“Nobody wants to be good at grieving – we are half afraid that having such a skill would only attract more grief. But because you will not be spared from times of loss, it is important to believe that your grief has a purpose.” -Bob Deits, Recovering After Loss
I’m a loser. I’m losing hair, strength, eyesight, patience. With each loss comes a degree of irritable sadness and a little amusement at this season of aging.
At 60, my age places me on the loading platform at biology’s depot. The Still Young bus left a while ago, but the Medicare line hasn’t arrived yet, leaving me remembering the one and awaiting the other. And mildly grieving over the accompanying losses.
Other losses aren’t so amusing. I’ve watched friends lose their children, which to me is unthinkable. Others I’ve loved have died of AIDS, accidents, cancer, even murder. I’ve lost jobs, reputation and relationships, all of which left me bleeding.
Loss happens; grief follows. I may change over the years, but that cycle won’t. We will lose, because although we have eternal life in Christ, we also have a temporal world to deal with in which things and people change, go, and die. How we grieve in response to loss hugely effects our growth and health. So a few points come to mind when thinking about grief.
First, you cannot ‘not grieve.’
What you lose, you’ll respond to with sadness or anger, whether it’s expressed or buried. When a friendship ends, or a loved one rebels, or finances dry up, or life is taken, grief begins. To experience loss without grief is akin to being cut without bleeding, which is to say it won’t happen.

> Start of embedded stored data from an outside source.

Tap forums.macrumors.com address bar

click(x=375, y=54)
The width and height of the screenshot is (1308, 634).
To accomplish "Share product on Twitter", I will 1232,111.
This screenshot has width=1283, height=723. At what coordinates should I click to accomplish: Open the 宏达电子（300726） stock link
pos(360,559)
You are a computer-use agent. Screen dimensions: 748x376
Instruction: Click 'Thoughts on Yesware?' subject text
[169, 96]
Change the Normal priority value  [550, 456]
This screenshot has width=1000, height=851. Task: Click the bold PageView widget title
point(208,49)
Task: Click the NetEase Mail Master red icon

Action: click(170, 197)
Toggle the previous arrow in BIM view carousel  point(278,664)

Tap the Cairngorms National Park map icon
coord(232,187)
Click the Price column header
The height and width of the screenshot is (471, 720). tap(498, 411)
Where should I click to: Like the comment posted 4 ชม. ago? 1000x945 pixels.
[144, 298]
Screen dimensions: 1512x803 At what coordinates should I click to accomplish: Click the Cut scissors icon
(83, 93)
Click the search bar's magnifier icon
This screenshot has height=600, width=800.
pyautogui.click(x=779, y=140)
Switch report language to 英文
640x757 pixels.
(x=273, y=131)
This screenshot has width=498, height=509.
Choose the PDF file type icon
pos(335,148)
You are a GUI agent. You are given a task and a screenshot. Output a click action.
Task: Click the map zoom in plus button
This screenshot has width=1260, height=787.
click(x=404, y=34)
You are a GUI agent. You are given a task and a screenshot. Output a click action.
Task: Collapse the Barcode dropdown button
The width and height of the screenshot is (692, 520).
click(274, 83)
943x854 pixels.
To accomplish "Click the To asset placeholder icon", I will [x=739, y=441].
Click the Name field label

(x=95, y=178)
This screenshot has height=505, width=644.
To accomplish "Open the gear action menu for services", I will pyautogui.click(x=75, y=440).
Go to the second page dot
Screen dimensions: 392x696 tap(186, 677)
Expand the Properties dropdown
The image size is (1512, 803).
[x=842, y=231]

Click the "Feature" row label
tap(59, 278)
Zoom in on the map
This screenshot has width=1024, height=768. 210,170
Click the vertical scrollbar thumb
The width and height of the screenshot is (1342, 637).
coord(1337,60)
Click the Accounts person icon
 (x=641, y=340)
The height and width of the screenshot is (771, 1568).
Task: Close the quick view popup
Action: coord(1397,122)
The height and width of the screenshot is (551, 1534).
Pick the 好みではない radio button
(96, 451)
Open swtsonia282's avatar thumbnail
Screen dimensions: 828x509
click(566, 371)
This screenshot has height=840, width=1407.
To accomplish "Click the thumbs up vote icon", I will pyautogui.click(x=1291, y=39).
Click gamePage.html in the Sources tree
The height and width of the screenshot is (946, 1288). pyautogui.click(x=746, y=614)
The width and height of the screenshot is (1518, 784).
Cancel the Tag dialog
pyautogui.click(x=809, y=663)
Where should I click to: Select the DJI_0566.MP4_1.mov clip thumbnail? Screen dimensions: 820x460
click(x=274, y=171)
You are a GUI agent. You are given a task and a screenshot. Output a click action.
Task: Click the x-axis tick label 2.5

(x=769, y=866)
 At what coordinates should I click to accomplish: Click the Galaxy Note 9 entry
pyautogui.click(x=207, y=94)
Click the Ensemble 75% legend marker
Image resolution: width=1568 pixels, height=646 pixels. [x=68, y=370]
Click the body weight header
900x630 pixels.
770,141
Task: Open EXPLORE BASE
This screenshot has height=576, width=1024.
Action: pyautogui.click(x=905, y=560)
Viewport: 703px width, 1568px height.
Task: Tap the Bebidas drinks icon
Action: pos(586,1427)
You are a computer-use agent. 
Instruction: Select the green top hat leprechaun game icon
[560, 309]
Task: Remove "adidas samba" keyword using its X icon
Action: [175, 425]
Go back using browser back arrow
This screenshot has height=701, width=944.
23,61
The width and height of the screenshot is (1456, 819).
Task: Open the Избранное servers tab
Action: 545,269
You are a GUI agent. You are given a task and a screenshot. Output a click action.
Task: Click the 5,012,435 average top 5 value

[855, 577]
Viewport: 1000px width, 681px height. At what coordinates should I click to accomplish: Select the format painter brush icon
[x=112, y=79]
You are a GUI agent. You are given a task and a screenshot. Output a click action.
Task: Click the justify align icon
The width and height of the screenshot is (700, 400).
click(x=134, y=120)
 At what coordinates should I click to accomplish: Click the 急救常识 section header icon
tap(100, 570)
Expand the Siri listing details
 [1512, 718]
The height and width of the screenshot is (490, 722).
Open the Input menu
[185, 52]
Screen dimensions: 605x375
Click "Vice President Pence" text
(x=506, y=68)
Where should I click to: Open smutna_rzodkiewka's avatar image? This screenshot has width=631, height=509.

I can try to manage my flow of blood, dress the wound and take it easy for awhile until the bleeding stops, but I can’t prevent it altogether. Likewise, I can and should manage the flow of tears when loss comes, not by trying to prevent them but by allowing them in the right place and time, and hopefully with the right people. I can dress the wound by examining what happened, talking through my feelings about it, and trying to learn from it. And I can take it easy by asking a little less of myself till the bleeding stops. I can’t ‘not grieve’, but I can grieve well.
Second, grief should be shared, but shared responsibly.
That is, if we’re going to make ourselves available to someone who’s suffering loss, let’s remember they need co-grievers, not homilies.
“Weep with those who weep”, Paul said, a practical but often ignored bit of advice. When my mother in law died, our shared pain was palpable over the loss of someone so precious and vital to our lives. Tears flowed at the memorial service, but sadly, so did clichés. To distract myself I counted them as people greeted my wife, and I tallied up 7 “She’s with the Lord now”, 3 “She looks so natural” (?!?) and a couple “Finally she’s at rest.”
Not helpful; often insulting. The person in pain needs loving empathy more than bumper sticker phrases, so this year, when a friend loses something significant and needs me to be there for him, I will try to listen, weep, pray or sit in silent solidarity with him. I’ll drop the counselor hat and be a friend, a partner who’s honored to be allowed into his grief time.
Third, tears are testimonies.
When I lose in the hugest of ways by saying goodbye to loved ones taken by death, I want my flow of angry sadness be a final salute, honoring them and all they’ve meant to me. That’s a salute I won’t disrespect by trying to cut it short because it’s too “messy.” My grief will be a statement of indignation at the havoc sin wreaks on this world, and a godly expression of longing for the time when it all stops.
I still think the best years are ahead. And in them I’ll gain, be blessed, and reap an abundance in the spiritual and the natural. But just as surely as I’ll reap, I know I’ll lose something, or someone.
As with all other areas of life, I’m committed not to doing it perfectly, but to doing it, by God’s grace, better.